Abstract

AbstractMicroseismic monitoring is a promising method for the safety monitoring of underground mines. However, it is crucial to isolate microseismic signals related to the collapse of a mine from others for successful monitoring because the monitoring system records various signals. Recently, deep learning‐based classification techniques have achieved high performance in such data classification problems. In this context, we develop an automatic signal classification technique using the modified WaveNet classifier. The main characteristic of the WaveNet structure is its ability to extract features at various frequencies from very long time‐series data, and such an advantage makes the WaveNet suitable for seismic data processing.
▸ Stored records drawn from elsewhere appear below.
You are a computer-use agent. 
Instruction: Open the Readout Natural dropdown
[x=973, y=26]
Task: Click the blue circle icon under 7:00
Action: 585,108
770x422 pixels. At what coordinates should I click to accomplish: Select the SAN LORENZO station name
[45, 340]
The data imbalance problem coming from the safe condition of the monitoring target is solved by augmenting the training data with those acquired from another mine and employing class weighting. After training, an optimal classifier is chosen considering the loss function, accuracy and Fβ score. The optimal classifier shows very high accuracy and excellent performance for the test data prediction. Compared to the random forest model and another one‐dimensional convolutional neural network–based network, the suggested classifier has higher reliability in predicting microseismic signals. Even though the proposed WaveNet model has a much more complex structure than the random forest model, the actual application examples demonstrate that the proposed model achieves high efficiency without any preprocessing. The automatic signal classifier developed in this study can be directly applied to various safety monitoring problems, not only mines, to improve the efficiency and reliability of monitoring systems.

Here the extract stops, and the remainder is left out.